No, tutt'altro. Un giorno mia madre mi domanda cosa vorrei fare da grande: "Qual è il mestiere che fa guadagnare di più?" le chiedo. E lei: "Il presidente della Repubblica". "Allora farò quello" rispondo.

Invece hai scoperto le moto.

A 9 anni e intorno ai 15 avevo le idee chiare: il mio futuro sarebbe stato nel paddock, altro che Eliseo.

Se non fossi pilota?

Avrei tentato comunque la carriera sportiva: mi piace molto allenarmi, soprattutto in bici, e mi diverto a giocare a tennis.

Ti immaginavi così la MotoGP?

Più meno: mi ha sorpreso la potenza esagerata dei prototipi e non credevo servisse tanta forza per guidarli.

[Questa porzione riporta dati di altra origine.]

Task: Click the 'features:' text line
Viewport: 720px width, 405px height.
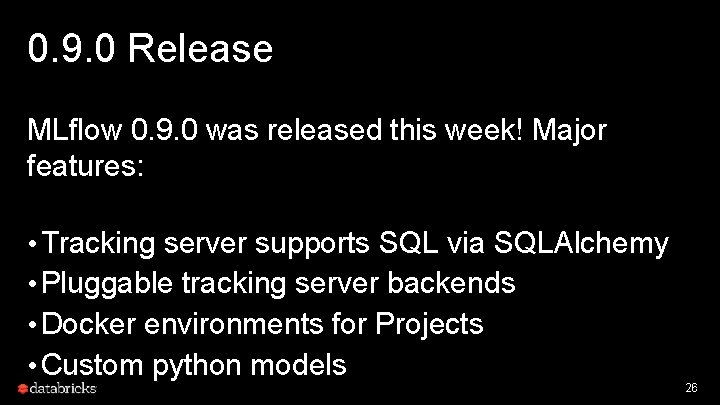Action: coord(87,166)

Sei la rivelazione del Mondiale: riesci a gestire la pressione?

Sì, era peggio l'anno scorso: campione del mondo in carica, ero il pilota da battere della Moto2. Nella classe regina, invece, non ho niente da perdere, sono uno dei nuovi arrivati.

Come ti prepari ai Gran Premi?

Cerco di stare calmo: mi isolo per e ascolto un po' musica, tutto qui. Non mi affido a tecniche di concentrazione: ormai ho una certa esperienza sulla griglia di partenza e mi basta quella per affrontare i GP.

Quando torni a casa, cosa fai?

Arrivo di lunedì e sto in relax totale: non accendo nemmeno la lavatrice, a volte non apro neanche la valigia. Magari guardo una serie tv o suono il piano: non leggo le note, ma ho un buon orecchio e seguo quello. Niente musica classica, ovviamente, mi manca la tecnica, ma un giorno spero di trovare il tempo per studiare.

I weekend liberi come li passi?

Mi dedico alla scuola di moto per bambini che ho aperto ad Avignone, dove abito.

La prima lezione che insegni?

Muovere le chiappe sulla sella: i grandi piloti non stanno fermi un attimo. Ai ragazzi dico anche di non risparmiarsi, senza volontà non si va da nessuna parte, e di riflettere. Il cervello deve essere collegato anche a 300 km orari.

Hai la stoffa del team manager.

Non so se il ruolo mi piacerebbe: amo la moto perché corro. Anzi, non amo la moto, vivo per la moto: finita una gara, penso alla successiva. Nel momento in cui dovessi smettere, forse la passione diminuirebbe troppo per restare nell'ambiente. Per questo mi sa che continuerò a gareggiare fino a 40 anni: se fossi diventato campione del mondo a 17 anni, probabilmente mi stancherei prima, ma le soddisfazioni sono recenti e sfrutterò al massimo il tempo per togliermene altre.

Quella che ti ha entusiasmato di più?

Il secondo titolo. A ottobre, a Sepang, ho vinto gara e Mondiale e ho pianto: non avevo mai provato una gioia e una tensione del genere.

Hai un motto?

Sì, ce l'ho dall'anno scorso, non a caso: vivi il presente. Poi, quel che sarà, sarà.